MakerJackie

Deployment

Publish your blog to the internet.

What is "deployment"

Deployment = uploading your website to the internet so anyone in the world can visit it via a URL.

Think of it this way: you've written a book on your computer. "Deploying" is like shipping that book to a bookstore shelf so readers can find it. Before deployment, the website only exists on a developer's computer — no one else can see it.
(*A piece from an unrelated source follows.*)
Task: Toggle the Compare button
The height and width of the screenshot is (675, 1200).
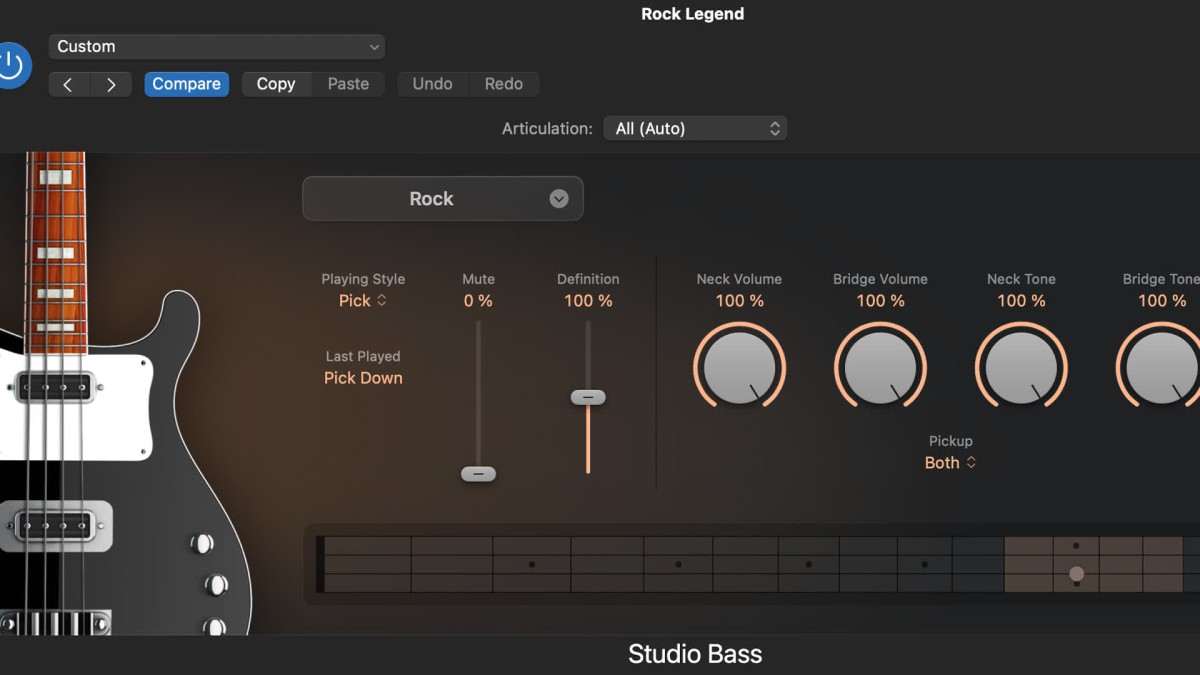Action: pyautogui.click(x=186, y=85)
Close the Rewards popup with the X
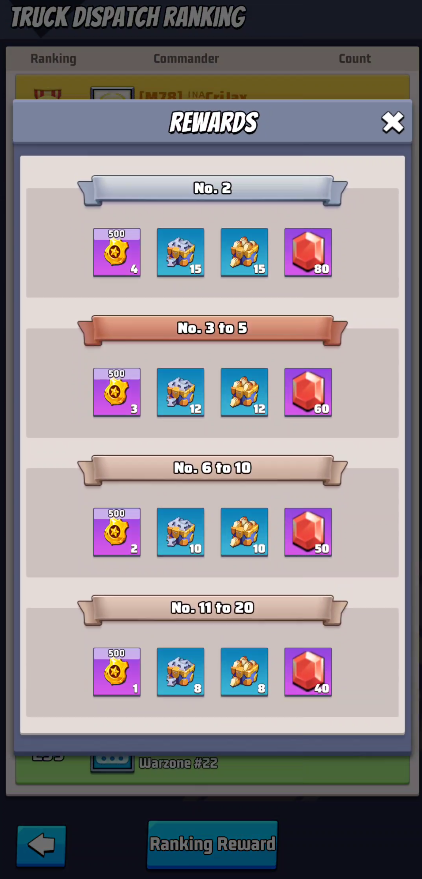This screenshot has width=422, height=879. point(392,122)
Where your website lives: Cloudflare

Your website runs on Cloudflare's servers.

QuestionAnswer
What is Cloudflare?A publicly-traded US company, one of the world's largest internet infrastructure providers
Why use it?Generous free tier, fast (servers worldwide), stable and reliable
Does it cost money?Core blog usage usually stays in the free tier; R2 may require a payment method, and Email Sending requires a paid plan

The "infrastructure" your website needs

Your website is powered by three core components. Think of it like a restaurant:

ComponentAnalogyWhat it does
WorkersWaitstaffGreets every visitor to your site and serves them the right page
D1Filing cabinet with spreadsheets (database)Stores your posts, comments, user info, and other structured data
R2Storage lockerStores images you upload, backup files, etc.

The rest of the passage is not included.